## Quoted text:
** begin **

Is the Theology of ‘The Shack’ Heretical?

Heresy. Is there any word more feared among Christians? No one who takes their faith seriously wants to be accused of teaching false doctrine and leading others astray. Scripture takes false teaching seriously. Second Timothy 4:3 says, “For the time will come when people will not put up with sound doctrine. Instead to suit their own desires, they will gather around them a great number of teachers to say what their itching ears want to hear.”

Who are those teachers today?

Who is listening to them?

We should all take these questions to heart, but we should also take great care in the accusations we make. I fear heresy has become a trump card in modern-day evangelicalism to shame anyone who doesn’t think exactly like us. Case in point: The Shack.

In 1997, William P. Young released a book about a father, Mack, grieving over the brutal murder of his young daughter, Missy. Mack has an encounter with God in a small shack in the woods that changes his life forever. But this is no generic God that Mack meets — this is the Christian God of the Bible represented in true Trinitarian form as Father, Son, and Holy Spirit. As Mack engages in his divine Q&A with the Trinity, every word of the Nicene and Apostle’s Creed is affirmed. The presentation may be unique, but the doctrine is sound.

And yet, heresy hunters have been calling for Young’s head ever since The Shack was published, and they’ve come out of the woodwork again surrounding the release of the movie adaptation. Let’s take a look at three of the most common theological objections to The Shack and whether or not they pass the heresy test.

** end **

## Request 1:
Put the listing into a Markdown table with the columns Row and Listing line. Start at its first line, end with the line containing "219, 585, 287)", and leave out blank lines.
The listing has nothing to do with the article on The Shack.

## Material provided:
** begin **

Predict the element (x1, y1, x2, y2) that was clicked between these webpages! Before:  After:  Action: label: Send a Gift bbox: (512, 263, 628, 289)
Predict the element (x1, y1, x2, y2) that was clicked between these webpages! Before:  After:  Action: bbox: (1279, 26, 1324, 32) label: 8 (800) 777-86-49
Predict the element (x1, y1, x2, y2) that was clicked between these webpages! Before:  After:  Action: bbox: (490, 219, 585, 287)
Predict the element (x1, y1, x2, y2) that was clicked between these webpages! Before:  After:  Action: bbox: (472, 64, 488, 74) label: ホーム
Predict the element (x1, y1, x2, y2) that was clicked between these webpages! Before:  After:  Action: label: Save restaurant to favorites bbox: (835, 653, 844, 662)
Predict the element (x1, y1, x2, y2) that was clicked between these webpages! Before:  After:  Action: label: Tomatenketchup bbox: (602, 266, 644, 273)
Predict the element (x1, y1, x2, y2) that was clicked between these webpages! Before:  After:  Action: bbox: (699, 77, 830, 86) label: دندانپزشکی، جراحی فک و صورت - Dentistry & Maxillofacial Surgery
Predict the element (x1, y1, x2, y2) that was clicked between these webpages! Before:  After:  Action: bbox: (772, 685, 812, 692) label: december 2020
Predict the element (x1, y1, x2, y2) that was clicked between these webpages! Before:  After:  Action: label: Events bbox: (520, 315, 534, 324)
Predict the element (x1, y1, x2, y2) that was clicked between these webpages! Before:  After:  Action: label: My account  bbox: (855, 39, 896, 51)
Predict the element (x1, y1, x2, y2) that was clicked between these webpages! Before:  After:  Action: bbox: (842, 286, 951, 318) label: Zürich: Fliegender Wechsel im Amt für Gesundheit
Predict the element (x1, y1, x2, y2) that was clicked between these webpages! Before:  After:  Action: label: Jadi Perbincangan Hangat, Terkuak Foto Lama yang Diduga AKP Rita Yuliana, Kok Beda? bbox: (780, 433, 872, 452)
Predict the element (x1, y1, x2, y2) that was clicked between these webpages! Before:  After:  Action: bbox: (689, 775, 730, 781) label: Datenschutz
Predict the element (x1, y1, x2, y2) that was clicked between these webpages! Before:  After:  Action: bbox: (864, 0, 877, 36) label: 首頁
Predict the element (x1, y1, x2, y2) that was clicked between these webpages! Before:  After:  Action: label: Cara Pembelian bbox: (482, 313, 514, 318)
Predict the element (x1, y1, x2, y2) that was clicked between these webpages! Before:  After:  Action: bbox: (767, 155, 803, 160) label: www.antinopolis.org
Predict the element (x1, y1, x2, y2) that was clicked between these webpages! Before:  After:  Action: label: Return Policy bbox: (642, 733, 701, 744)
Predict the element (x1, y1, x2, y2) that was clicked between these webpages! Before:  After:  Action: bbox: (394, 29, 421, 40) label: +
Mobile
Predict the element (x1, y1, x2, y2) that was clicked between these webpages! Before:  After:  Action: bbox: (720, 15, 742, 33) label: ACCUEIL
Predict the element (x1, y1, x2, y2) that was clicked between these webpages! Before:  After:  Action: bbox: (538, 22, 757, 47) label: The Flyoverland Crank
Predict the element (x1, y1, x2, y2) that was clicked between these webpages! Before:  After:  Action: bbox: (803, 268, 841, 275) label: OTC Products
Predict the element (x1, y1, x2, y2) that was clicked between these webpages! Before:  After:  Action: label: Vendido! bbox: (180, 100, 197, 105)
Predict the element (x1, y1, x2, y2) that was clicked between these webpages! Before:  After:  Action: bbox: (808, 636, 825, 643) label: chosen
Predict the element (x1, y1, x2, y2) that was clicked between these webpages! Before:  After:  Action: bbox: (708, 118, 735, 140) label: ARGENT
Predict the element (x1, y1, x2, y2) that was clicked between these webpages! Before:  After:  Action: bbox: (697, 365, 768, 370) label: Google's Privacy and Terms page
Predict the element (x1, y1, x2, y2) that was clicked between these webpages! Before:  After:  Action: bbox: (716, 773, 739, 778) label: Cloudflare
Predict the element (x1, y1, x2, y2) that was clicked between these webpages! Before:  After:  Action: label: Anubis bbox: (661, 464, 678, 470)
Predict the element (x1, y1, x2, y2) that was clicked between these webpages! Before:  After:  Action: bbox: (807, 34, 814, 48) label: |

** end **

## Request 2:
Answer these questions from the article on The Shack:
(a) In what year was the book released?
(b) Which Bible verse does the article quote?
(c) How many common theological objections does the article set out to examine?

## Answer 1:
| Row | Listing line |
|---|---|
| 1 | Predict the element (x1, y1, x2, y2) that was clicked between these webpages! Before:  After:  Action: label: Send a Gift bbox: (512, 263, 628, 289) |
| 2 | Predict the element (x1, y1, x2, y2) that was clicked between these webpages! Before:  After:  Action: bbox: (1279, 26, 1324, 32) label: 8 (800) 777-86-49 |
| 3 | Predict the element (x1, y1, x2, y2) that was clicked between these webpages! Before:  After:  Action: bbox: (490, 219, 585, 287) |

## Answer 2:
(a) 1997
(b) Second Timothy 4:3
(c) Three